Mechanism Capital’s Andrew Kang Torches Tom Lee’s ETH Thesis as ’Financially Illiterate’
Crypto heavyweights clash over Ethereum's future in brutal takedown.
The Feud Explained
Mechanism Capital's Andrew Kang launched a scorching critique against Fundstrat's Tom Lee this week, calling his Ethereum investment thesis 'financially illiterate' in what industry watchers are calling the most brutal takedown of 2025. The confrontation highlights the deepening divide between traditional finance veterans and crypto-native analysts.
Wall Street vs Crypto Natives
Lee's bullish ETH stance—based on traditional valuation metrics—collides with Kang's crypto-first framework that prioritizes network fundamentals over legacy financial models. The dispute exposes the growing tension between established financial institutions and decentralized finance purists.
Market Impact
Traders are watching the clash closely as Ethereum faces increased regulatory scrutiny and technical challenges. Kang's criticism lands at a critical juncture for the second-largest cryptocurrency, with institutional adoption hanging in the balance.

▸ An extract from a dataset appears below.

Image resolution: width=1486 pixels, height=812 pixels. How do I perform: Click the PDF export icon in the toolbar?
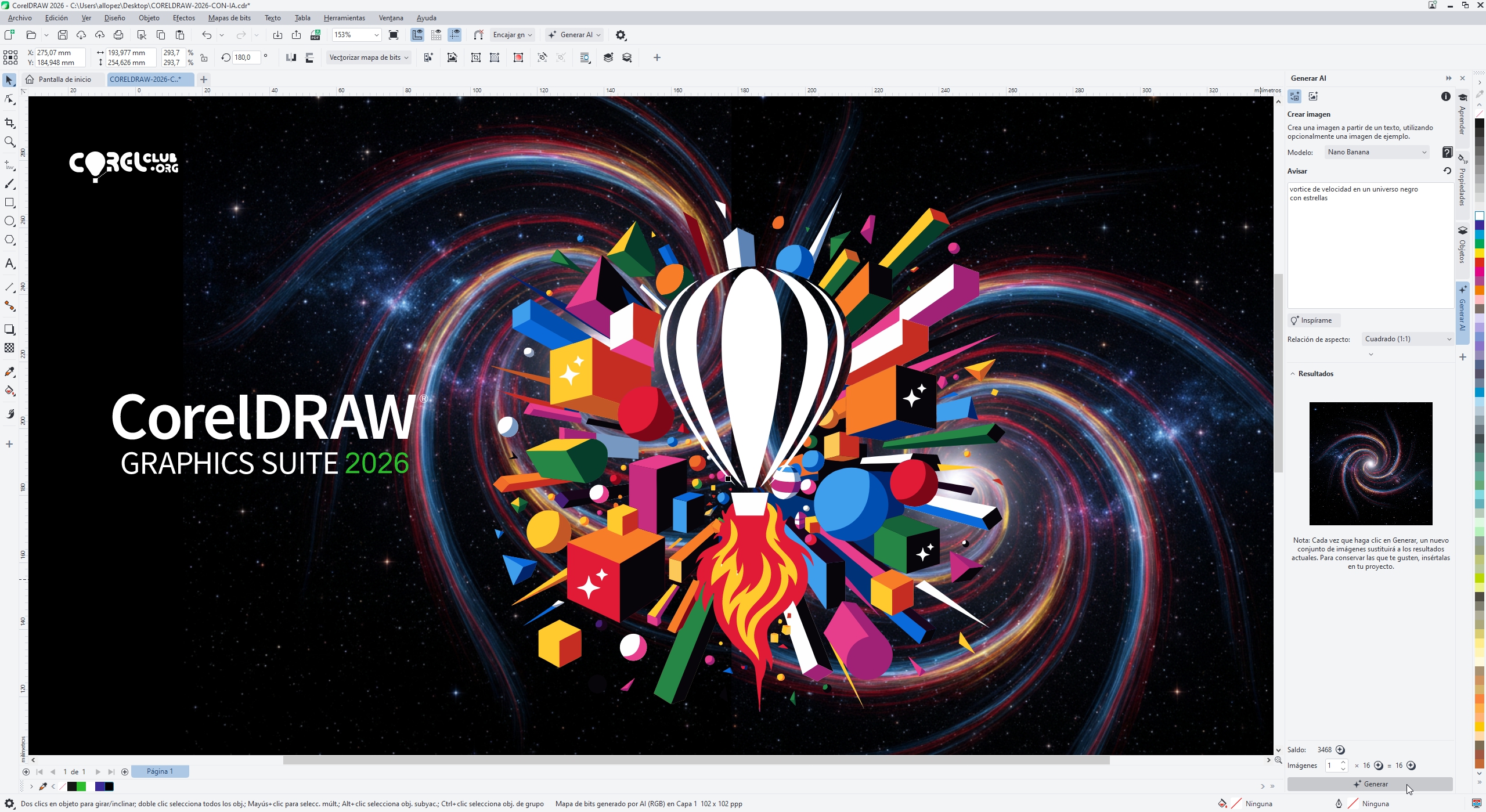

Another day, another Wall Street analyst trying to fit decentralized protocols into spreadsheets—some things never change.
Digital Oil: A Weak Analogy
Lee also compares Ethereum to “digital oil,” a metaphor Kang dismisses as misguided. “Oil is a commodity. Real oil prices adjusted for inflation have been trading in the same range for over a century with periodic spikes that revert,” he writes.

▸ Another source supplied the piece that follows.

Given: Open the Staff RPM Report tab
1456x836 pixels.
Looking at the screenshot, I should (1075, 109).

If ETH is to be viewed in commodity terms, Kang believes that is not inherently bullish. “Not sure what Tom’s trying to do here,” he added.
Institutional Adoption Still Missing
Another plank of Lee’s thesis is that large institutions will buy and stake ETH to secure networks where their assets are tokenized. Kang was blunt in rebuttal: “Have large banks and other financial institutions bought ETH on their balance sheet yet? No. Have any of them announced plans to? Also no.”

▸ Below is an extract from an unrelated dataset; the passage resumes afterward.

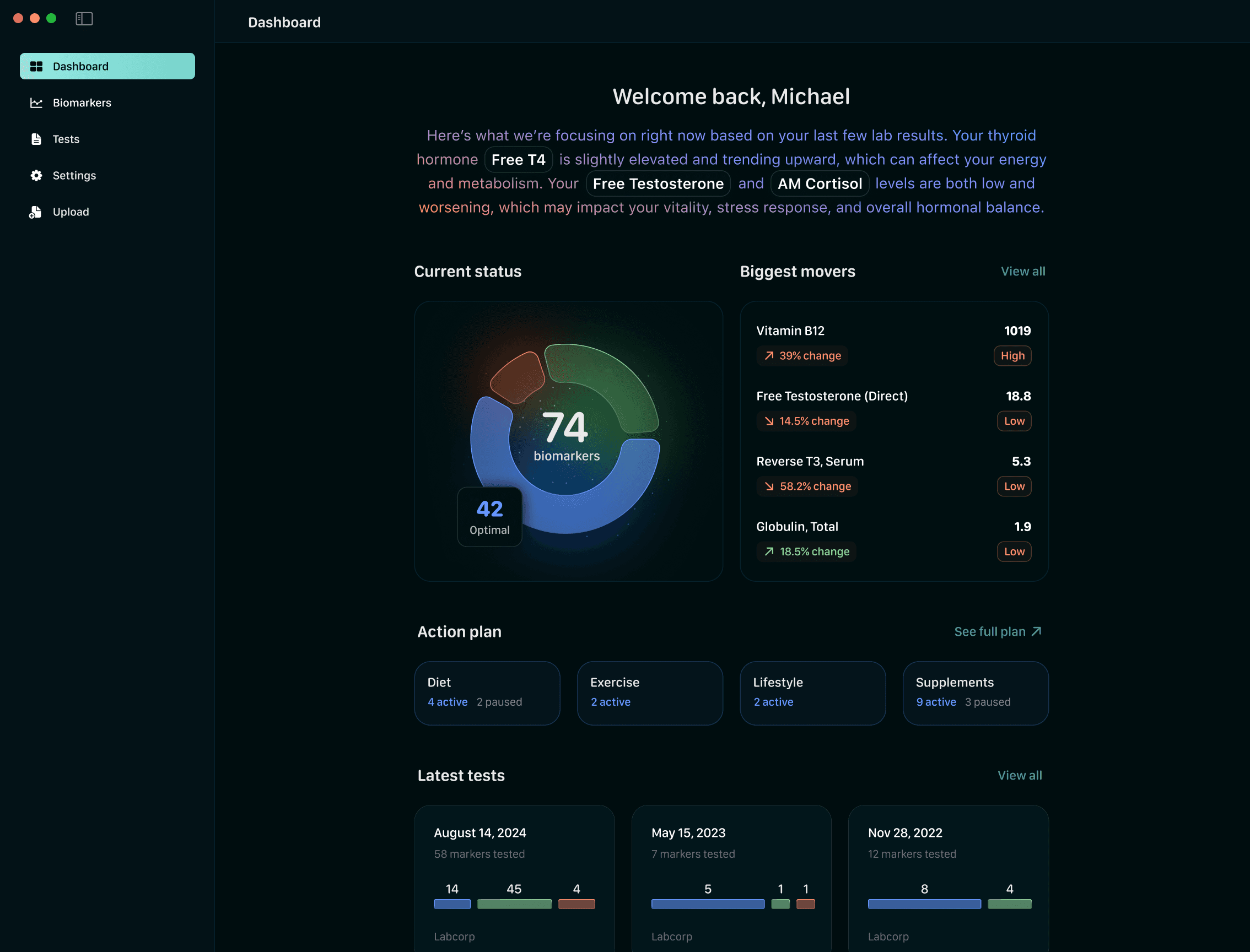Click the AM Cortisol highlighted label
Screen dimensions: 1250x952
coord(819,183)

He likens the idea to banks hoarding barrels of gasoline simply because they consume energy. “They just pay for it when they need to. Do banks buy stocks of asset custodians they use? No.”
For Kang, the analogy highlights how unrealistic it is to expect institutions to hold ETH in significant amounts for operational reasons.
Overvaluation and Technical Analysis
Kang also criticizes Lee’s claim that ETH could be worth as much as all financial infrastructure companies combined, calling it “a fundamental misunderstanding of value accrual and just pure delusion.” While he acknowledges that technical analysis can be useful, he accuses Lee of misusing it to reinforce bias.
Ultimately, Kang argues Ethereum’s current valuation is propped up by “financial illiteracy,” comparing it to XRP’s inflated market cap. “Broader macro liquidity has kept ETH market cap afloat, but unless there is major organizational change it is likely destined to indefinite underperformance.”
Kang Takes $200M Long Position on Bitcoin
Kang has reportedly doubled his bullish bet on Bitcoin, taking a $200 million long position, according to on-chain data analyzed by crypto analytics platform Arkham.
In an April 12 post on X, Arkham reveals that a wallet tied to Kang made a second $100 million Leveraged long bet on Bitcoin, bringing his total position to $200 million.
The recent trade carries an estimated potential gain or loss of around $6.8 million, reflecting Kang’s confidence in a near-term Bitcoin rally.